"""
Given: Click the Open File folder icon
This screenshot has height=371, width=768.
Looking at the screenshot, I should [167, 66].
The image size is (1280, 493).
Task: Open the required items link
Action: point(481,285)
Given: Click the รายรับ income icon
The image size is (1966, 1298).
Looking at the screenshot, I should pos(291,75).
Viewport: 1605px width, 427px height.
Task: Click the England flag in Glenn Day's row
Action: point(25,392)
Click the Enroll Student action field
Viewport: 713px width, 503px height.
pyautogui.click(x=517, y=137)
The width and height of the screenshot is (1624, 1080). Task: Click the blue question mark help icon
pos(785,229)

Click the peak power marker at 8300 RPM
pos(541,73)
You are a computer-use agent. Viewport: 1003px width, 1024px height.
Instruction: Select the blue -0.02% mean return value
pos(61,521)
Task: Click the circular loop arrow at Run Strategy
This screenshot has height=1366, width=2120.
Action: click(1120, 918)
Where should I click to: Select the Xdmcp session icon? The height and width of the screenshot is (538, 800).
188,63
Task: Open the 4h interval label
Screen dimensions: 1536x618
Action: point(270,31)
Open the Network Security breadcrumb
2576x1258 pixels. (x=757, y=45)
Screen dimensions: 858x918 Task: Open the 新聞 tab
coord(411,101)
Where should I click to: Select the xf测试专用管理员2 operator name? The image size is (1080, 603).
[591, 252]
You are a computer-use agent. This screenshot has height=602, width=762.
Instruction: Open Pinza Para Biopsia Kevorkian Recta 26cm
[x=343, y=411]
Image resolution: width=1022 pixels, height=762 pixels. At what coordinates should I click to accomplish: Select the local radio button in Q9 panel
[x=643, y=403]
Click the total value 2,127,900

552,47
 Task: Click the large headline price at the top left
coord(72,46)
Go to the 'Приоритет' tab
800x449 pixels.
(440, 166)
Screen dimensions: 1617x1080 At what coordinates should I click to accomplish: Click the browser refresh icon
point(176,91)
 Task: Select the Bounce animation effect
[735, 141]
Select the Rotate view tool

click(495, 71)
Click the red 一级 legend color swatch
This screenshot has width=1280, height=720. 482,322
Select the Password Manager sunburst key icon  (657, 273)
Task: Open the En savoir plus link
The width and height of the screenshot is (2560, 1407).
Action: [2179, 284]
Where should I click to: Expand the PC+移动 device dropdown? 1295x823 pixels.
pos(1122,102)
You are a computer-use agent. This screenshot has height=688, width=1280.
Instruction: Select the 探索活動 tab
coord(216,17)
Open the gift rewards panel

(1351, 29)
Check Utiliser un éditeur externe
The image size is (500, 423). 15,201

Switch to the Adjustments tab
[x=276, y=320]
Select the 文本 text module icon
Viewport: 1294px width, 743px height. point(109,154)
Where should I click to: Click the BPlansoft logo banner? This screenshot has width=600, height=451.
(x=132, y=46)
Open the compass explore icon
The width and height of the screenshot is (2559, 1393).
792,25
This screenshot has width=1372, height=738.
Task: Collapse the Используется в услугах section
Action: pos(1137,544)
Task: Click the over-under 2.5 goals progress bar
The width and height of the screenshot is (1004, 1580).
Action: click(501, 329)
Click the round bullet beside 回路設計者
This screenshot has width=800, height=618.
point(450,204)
"""
Description of the task: Render the lines above as a JSON list of strings, one string per line, leaving out the blank lines.

Exercise answer:
[
  "Given: Click the Open File folder icon",
  "This screenshot has height=371, width=768.",
  "Looking at the screenshot, I should [167, 66].",
  "The image size is (1280, 493).",
  "Task: Open the required items link",
  "Action: point(481,285)",
  "Given: Click the รายรับ income icon",
  "The image size is (1966, 1298).",
  "Looking at the screenshot, I should pos(291,75).",
  "Viewport: 1605px width, 427px height.",
  "Task: Click the England flag in Glenn Day's row",
  "Action: point(25,392)",
  "Click the Enroll Student action field",
  "Viewport: 713px width, 503px height.",
  "pyautogui.click(x=517, y=137)",
  "The width and height of the screenshot is (1624, 1080). Task: Click the blue question mark help icon",
  "pos(785,229)",
  "Click the peak power marker at 8300 RPM",
  "pos(541,73)",
  "You are a computer-use agent. Viewport: 1003px width, 1024px height.",
  "Instruction: Select the blue -0.02% mean return value",
  "pos(61,521)",
  "Task: Click the circular loop arrow at Run Strategy",
  "This screenshot has height=1366, width=2120.",
  "Action: click(1120, 918)",
  "Where should I click to: Select the Xdmcp session icon? The height and width of the screenshot is (538, 800).",
  "188,63",
  "Task: Open the 4h interval label",
  "Screen dimensions: 1536x618",
  "Action: point(270,31)",
  "Open the Network Security breadcrumb",
  "2576x1258 pixels. (x=757, y=45)",
  "Screen dimensions: 858x918 Task: Open the 新聞 tab",
  "coord(411,101)",
  "Where should I click to: Select the xf测试专用管理员2 operator name? The image size is (1080, 603).",
  "[591, 252]",
  "You are a computer-use agent. This screenshot has height=602, width=762.",
  "Instruction: Open Pinza Para Biopsia Kevorkian Recta 26cm",
  "[x=343, y=411]",
  "Image resolution: width=1022 pixels, height=762 pixels. At what coordinates should I click to accomplish: Select the local radio button in Q9 panel",
  "[x=643, y=403]",
  "Click the total value 2,127,900",
  "552,47",
  " Task: Click the large headline price at the top left",
  "coord(72,46)",
  "Go to the 'Приоритет' tab",
  "800x449 pixels.",
  "(440, 166)",
  "Screen dimensions: 1617x1080 At what coordinates should I click to accomplish: Click the browser refresh icon",
  "point(176,91)",
  " Task: Select the Bounce animation effect",
  "[735, 141]",
  "Select the Rotate view tool",
  "click(495, 71)",
  "Click the red 一级 legend color swatch",
  "This screenshot has width=1280, height=720. 482,322",
  "Select the Password Manager sunburst key icon  (657, 273)",
  "Task: Open the En savoir plus link",
  "The width and height of the screenshot is (2560, 1407).",
  "Action: [2179, 284]",
  "Where should I click to: Expand the PC+移动 device dropdown? 1295x823 pixels.",
  "pos(1122,102)",
  "You are a computer-use agent. This screenshot has height=688, width=1280.",
  "Instruction: Select the 探索活動 tab",
  "coord(216,17)",
  "Open the gift rewards panel",
  "(1351, 29)",
  "Check Utiliser un éditeur externe",
  "The image size is (500, 423). 15,201",
  "Switch to the Adjustments tab",
  "[x=276, y=320]",
  "Select the 文本 text module icon",
  "Viewport: 1294px width, 743px height. point(109,154)",
  "Where should I click to: Click the BPlansoft logo banner? This screenshot has width=600, height=451.",
  "(x=132, y=46)",
  "Open the compass explore icon",
  "The width and height of the screenshot is (2559, 1393).",
  "792,25",
  "This screenshot has width=1372, height=738.",
  "Task: Collapse the Используется в услугах section",
  "Action: pos(1137,544)",
  "Task: Click the over-under 2.5 goals progress bar",
  "The width and height of the screenshot is (1004, 1580).",
  "Action: click(501, 329)",
  "Click the round bullet beside 回路設計者",
  "This screenshot has width=800, height=618.",
  "point(450,204)"
]